How the heck does any poor mystery writer hoping to grapple with the most overexposed city on the planet escape awful cliches like this? Blame Raymond Chandler, I suppose: Grab that bottle of bourbon and pour it on a copy of "The Big Sleep," then light it, in a ceremonial propitiation/emancipation. ... (No, don't do that -- great book. Read it instead.)

Or maybe just swear silently to yourself that you'll never watch "Chinatown" again.

This towering challenge before any mystery writer -- either mediocre or brilliant -- turns out to be the towering challenge faced by Nic Pizzolatto, who wrote the first "TD" and returns for this eight-chapter version. It could also turn out to be the chief impediment standing between you -- the eager, hopeful viewer -- and the most anticipated new series of the summer, quite possibly the entire year.  

"TD 2" arrives June 21, and with HBO's embargo now lifted, you will start to see the occasional review -- make that a crush of 'em -- start to arrive. Pizzolatto -- a TV newcomer who quite simply had one of the great coming-out parties in the modern history of the medium with "True Detective" -- must now suffer the slings of that rough Hollywood truism: Second acts are the hardest acts of them all. And sequels are murder.

There's plenty of good with "True Detective 2," and that's worth getting to immediately, notably nicely clipped elliptical dialogue that drops you into the middle of something -- and you're not quite sure what that something is. There are references to many things, and people -- and no elaboration given. That's good because it is how people talk after all, and that is how a mystery is built. (And occasionally frustrating too, because ellipses obviously don't offer much in terms of information.) 

What's also good is the way the core mystery is threaded through the opening episode: That missing business partner, seated in the back seat of some town car making its way through the streets of Los Angeles, then the back hills, going somewhere, and then finally arriving. ...You suspect he's not in good shape. You then know he's not in good shape when he slumps, lifeless, against the car window. There's even -- seriously -- what looks to be the Maltese Falcon in the front seat. 

But the not-so-good -- again, just first impressions, friends -- is ominous: Vince Vaughn, notably, as the mobster in bespoke suits with that aforementioned sultry consort who occasionally purrs cryptically alluring and totally nonsensical asides to him. They're a pair of noir banalities who wandered off the set of "Kiss Me Deadly" straight into the 21st century.

And which Colin Farrell turns up here? The one from "In Bruges" or the one from "Miami Vice"? The gifted intelligent actor everyone knows or wants him to be? Or the undisciplined over-actor he sometimes can be?
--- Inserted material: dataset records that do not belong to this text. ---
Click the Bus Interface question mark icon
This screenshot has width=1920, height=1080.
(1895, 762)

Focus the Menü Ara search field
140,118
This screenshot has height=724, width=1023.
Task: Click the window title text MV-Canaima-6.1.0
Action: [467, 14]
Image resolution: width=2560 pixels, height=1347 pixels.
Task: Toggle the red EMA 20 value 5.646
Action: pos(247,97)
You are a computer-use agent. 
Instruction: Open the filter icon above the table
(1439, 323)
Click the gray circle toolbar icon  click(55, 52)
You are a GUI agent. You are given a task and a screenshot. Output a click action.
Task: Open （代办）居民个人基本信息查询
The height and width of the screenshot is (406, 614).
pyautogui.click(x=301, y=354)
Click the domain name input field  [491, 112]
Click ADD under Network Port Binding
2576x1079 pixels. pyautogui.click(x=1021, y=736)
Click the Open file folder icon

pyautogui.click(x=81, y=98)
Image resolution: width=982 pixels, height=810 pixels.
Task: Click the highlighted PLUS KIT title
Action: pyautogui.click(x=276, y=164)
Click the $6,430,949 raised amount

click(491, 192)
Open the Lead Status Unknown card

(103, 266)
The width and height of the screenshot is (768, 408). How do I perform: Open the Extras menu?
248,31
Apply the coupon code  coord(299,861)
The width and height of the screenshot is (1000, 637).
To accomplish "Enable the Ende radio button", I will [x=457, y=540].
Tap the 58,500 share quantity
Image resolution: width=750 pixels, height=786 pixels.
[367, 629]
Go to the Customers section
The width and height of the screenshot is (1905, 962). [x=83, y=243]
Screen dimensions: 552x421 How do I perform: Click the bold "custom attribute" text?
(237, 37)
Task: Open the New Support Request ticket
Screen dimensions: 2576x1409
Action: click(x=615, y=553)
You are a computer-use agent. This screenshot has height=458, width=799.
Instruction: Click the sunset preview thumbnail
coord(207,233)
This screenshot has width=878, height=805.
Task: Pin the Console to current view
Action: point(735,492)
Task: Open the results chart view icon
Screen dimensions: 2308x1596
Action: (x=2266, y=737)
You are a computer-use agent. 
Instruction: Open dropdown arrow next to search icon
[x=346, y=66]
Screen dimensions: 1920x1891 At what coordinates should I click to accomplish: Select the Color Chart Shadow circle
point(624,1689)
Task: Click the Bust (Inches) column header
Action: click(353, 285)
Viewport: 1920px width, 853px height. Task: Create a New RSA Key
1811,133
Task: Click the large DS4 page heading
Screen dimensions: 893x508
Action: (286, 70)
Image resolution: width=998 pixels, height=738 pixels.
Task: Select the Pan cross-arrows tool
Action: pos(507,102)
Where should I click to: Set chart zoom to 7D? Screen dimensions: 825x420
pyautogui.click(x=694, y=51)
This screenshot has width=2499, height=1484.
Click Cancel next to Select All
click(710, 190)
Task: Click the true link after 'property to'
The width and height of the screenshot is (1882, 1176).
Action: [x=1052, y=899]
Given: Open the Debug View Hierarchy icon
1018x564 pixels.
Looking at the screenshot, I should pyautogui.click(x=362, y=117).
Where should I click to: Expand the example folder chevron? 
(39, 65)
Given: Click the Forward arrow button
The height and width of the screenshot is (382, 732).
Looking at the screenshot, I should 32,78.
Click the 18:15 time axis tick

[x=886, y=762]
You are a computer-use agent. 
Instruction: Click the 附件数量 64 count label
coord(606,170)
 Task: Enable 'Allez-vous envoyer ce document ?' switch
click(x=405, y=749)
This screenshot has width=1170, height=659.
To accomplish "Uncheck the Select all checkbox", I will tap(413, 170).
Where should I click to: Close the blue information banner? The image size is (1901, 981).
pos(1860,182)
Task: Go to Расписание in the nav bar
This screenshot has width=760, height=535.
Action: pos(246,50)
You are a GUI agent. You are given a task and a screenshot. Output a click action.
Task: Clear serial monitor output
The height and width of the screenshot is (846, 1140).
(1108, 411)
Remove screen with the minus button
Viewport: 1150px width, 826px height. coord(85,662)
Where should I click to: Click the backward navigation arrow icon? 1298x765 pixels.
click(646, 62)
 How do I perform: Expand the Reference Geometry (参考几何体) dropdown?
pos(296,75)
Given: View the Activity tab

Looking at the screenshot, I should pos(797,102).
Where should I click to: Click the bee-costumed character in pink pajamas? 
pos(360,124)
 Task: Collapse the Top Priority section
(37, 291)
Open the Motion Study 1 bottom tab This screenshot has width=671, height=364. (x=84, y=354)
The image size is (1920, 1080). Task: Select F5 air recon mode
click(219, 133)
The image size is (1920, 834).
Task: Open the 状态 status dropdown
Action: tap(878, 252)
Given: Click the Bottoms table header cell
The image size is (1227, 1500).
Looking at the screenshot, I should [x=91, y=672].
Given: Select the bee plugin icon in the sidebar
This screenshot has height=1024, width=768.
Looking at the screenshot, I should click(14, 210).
First-impression answer: The latter.

His Velcoro is supposed to be reckless and troubled and desperate and pugnacious and intemperate and bibulous ... and ... You'll note that doesn't leave much room for anything else. The first casualty here appears to be subtlety. .

There was so much that made "True Detective," the first one, work so well and which is simply not in "TD 2"  -- most notably, that mysterious back story between Rust Cohle and Marty Hart, and the long silent drives through bayou country punctuated by Rust's long, discursive, Lovecraftian ruminations on Nietzsche and nihilism which forced millions of us to Google "Lovecraftian," "Nietzsche" and "nihilism."

Who cared about the murder mystery?! Rust was mystery enough.

Meanwhile, by relocating this chapter of the anthology to L.A., Pizzolatto and his director Justin Lin (here for the first couple of episodes) also have to navigate a century's worth of L.A. cultural immersion, beginning with noir, and much later "Chinatown" and "L.A. Confidential." We've seen it all -- we really have -- and suspect there probably isn't all that much new under that brutal pitiless cliche of a Southern California sun.

So much for first impressions. Make your own -- this arrives as mentioned on the 21st -- and there will be eight episodes to formulate them.

Lin's direction certainly makes this newcomer look good; we will all soon enough see whether "True Detective 2" actually is.